**PROBLEM REQUIREMENTS**.
Extract every line from the records below that contains the word "computer".

**EXERCISE INPUTS**.
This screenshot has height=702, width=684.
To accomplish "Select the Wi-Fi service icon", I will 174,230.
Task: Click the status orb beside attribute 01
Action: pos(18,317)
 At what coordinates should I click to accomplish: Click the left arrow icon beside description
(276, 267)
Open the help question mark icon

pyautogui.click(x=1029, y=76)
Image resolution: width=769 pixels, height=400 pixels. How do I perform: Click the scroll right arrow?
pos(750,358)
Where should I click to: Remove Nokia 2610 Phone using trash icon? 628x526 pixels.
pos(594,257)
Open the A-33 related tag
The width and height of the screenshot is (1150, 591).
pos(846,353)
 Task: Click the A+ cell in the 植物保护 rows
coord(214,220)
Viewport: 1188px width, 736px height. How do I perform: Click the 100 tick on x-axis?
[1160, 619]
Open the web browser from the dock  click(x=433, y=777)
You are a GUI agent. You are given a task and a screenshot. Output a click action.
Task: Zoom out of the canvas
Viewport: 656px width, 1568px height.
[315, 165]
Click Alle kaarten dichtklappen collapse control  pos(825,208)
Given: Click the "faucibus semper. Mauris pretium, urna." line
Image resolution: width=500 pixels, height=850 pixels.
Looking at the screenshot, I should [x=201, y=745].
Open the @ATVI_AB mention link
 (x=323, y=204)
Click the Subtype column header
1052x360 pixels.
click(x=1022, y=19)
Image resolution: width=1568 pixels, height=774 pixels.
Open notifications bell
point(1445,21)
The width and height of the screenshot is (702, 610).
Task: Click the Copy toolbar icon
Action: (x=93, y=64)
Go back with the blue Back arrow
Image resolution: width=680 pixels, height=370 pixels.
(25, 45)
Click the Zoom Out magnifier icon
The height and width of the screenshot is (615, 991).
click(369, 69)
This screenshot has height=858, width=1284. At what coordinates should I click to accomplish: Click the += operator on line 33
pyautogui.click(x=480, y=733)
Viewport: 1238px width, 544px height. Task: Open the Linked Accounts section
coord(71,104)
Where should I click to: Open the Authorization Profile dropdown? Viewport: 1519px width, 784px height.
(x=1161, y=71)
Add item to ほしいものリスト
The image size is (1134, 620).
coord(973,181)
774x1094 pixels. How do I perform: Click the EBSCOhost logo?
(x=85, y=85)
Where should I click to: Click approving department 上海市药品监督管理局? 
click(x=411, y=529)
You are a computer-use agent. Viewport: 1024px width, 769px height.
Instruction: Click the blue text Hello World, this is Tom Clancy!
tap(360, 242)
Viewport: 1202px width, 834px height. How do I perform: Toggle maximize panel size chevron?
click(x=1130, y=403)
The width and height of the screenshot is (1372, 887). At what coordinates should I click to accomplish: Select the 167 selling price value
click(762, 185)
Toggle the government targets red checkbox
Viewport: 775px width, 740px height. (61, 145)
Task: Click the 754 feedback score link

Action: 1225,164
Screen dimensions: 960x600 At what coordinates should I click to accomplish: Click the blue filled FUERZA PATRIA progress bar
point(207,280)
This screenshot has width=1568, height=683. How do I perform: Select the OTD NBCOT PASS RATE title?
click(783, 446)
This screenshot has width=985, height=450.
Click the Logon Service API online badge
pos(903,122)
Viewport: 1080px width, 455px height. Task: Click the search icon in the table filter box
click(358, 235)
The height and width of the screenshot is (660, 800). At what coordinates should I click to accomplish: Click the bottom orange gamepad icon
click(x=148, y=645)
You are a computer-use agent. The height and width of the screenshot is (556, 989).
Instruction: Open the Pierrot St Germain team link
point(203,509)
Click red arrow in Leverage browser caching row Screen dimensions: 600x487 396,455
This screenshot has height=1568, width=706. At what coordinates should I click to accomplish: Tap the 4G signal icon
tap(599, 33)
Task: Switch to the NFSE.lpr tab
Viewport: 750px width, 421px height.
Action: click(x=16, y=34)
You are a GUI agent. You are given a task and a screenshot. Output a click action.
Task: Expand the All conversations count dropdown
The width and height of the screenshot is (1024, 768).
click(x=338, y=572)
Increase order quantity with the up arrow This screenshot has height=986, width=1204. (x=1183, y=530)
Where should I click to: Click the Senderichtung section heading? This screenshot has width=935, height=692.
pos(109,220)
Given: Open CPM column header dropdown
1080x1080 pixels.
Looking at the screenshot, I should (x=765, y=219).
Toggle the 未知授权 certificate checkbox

**REPLY TO THE EXERCISE**.
You are a computer-use agent. Viewport: 1024px width, 769px height.
You are a computer-use agent. The height and width of the screenshot is (556, 989).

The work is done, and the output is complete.